● Task goal
Can you reproduce every line of the material below word for word, with no changes?

Data for locating visible targets:
● ● ● ● ●

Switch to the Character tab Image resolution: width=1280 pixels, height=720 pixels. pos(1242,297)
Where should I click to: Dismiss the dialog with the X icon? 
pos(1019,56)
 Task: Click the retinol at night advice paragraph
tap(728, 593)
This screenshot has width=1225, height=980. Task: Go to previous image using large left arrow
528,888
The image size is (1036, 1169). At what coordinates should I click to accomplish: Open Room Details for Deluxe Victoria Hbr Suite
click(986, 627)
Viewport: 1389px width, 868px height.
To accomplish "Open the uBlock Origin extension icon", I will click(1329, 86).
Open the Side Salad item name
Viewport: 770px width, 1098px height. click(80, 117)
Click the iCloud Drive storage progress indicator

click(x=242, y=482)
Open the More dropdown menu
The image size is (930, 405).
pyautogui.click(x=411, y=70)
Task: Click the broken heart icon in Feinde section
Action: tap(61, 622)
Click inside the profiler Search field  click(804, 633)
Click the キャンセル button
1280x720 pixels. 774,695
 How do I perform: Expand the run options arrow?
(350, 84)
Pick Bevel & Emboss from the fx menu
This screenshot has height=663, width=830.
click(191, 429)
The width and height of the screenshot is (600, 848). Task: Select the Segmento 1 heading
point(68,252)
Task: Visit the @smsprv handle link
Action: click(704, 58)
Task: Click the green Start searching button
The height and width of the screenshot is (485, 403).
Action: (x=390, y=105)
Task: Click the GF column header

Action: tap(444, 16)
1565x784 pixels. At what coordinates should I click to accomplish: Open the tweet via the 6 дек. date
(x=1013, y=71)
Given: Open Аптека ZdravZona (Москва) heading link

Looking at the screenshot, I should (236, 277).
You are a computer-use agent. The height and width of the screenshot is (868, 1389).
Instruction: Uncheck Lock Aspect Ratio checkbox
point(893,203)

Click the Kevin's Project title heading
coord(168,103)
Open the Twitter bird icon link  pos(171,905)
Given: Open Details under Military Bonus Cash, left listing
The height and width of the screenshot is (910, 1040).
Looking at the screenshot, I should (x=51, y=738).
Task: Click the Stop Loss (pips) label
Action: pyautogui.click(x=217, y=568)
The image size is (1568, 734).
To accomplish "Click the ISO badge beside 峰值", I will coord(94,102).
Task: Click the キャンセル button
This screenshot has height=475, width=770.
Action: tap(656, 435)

● ● ● ● ●

● Result
Switch to the Character tab Image resolution: width=1280 pixels, height=720 pixels. pos(1242,297)
Where should I click to: Dismiss the dialog with the X icon? 
pos(1019,56)
 Task: Click the retinol at night advice paragraph
tap(728, 593)
This screenshot has width=1225, height=980. Task: Go to previous image using large left arrow
528,888
The image size is (1036, 1169). At what coordinates should I click to accomplish: Open Room Details for Deluxe Victoria Hbr Suite
click(986, 627)
Viewport: 1389px width, 868px height.
To accomplish "Open the uBlock Origin extension icon", I will click(1329, 86).
Open the Side Salad item name
Viewport: 770px width, 1098px height. click(80, 117)
Click the iCloud Drive storage progress indicator

click(x=242, y=482)
Open the More dropdown menu
The image size is (930, 405).
pyautogui.click(x=411, y=70)
Task: Click the broken heart icon in Feinde section
Action: tap(61, 622)
Click inside the profiler Search field  click(804, 633)
Click the キャンセル button
1280x720 pixels. 774,695
 How do I perform: Expand the run options arrow?
(350, 84)
Pick Bevel & Emboss from the fx menu
This screenshot has height=663, width=830.
click(191, 429)
The width and height of the screenshot is (600, 848). Task: Select the Segmento 1 heading
point(68,252)
Task: Visit the @smsprv handle link
Action: click(704, 58)
Task: Click the green Start searching button
The height and width of the screenshot is (485, 403).
Action: (x=390, y=105)
Task: Click the GF column header

Action: tap(444, 16)
1565x784 pixels. At what coordinates should I click to accomplish: Open the tweet via the 6 дек. date
(x=1013, y=71)
Given: Open Аптека ZdravZona (Москва) heading link

Looking at the screenshot, I should (236, 277).
You are a computer-use agent. The height and width of the screenshot is (868, 1389).
Instruction: Uncheck Lock Aspect Ratio checkbox
point(893,203)

Click the Kevin's Project title heading
coord(168,103)
Open the Twitter bird icon link  pos(171,905)
Given: Open Details under Military Bonus Cash, left listing
The height and width of the screenshot is (910, 1040).
Looking at the screenshot, I should (x=51, y=738).
Task: Click the Stop Loss (pips) label
Action: pyautogui.click(x=217, y=568)
The image size is (1568, 734).
To accomplish "Click the ISO badge beside 峰值", I will coord(94,102).
Task: Click the キャンセル button
This screenshot has height=475, width=770.
Action: tap(656, 435)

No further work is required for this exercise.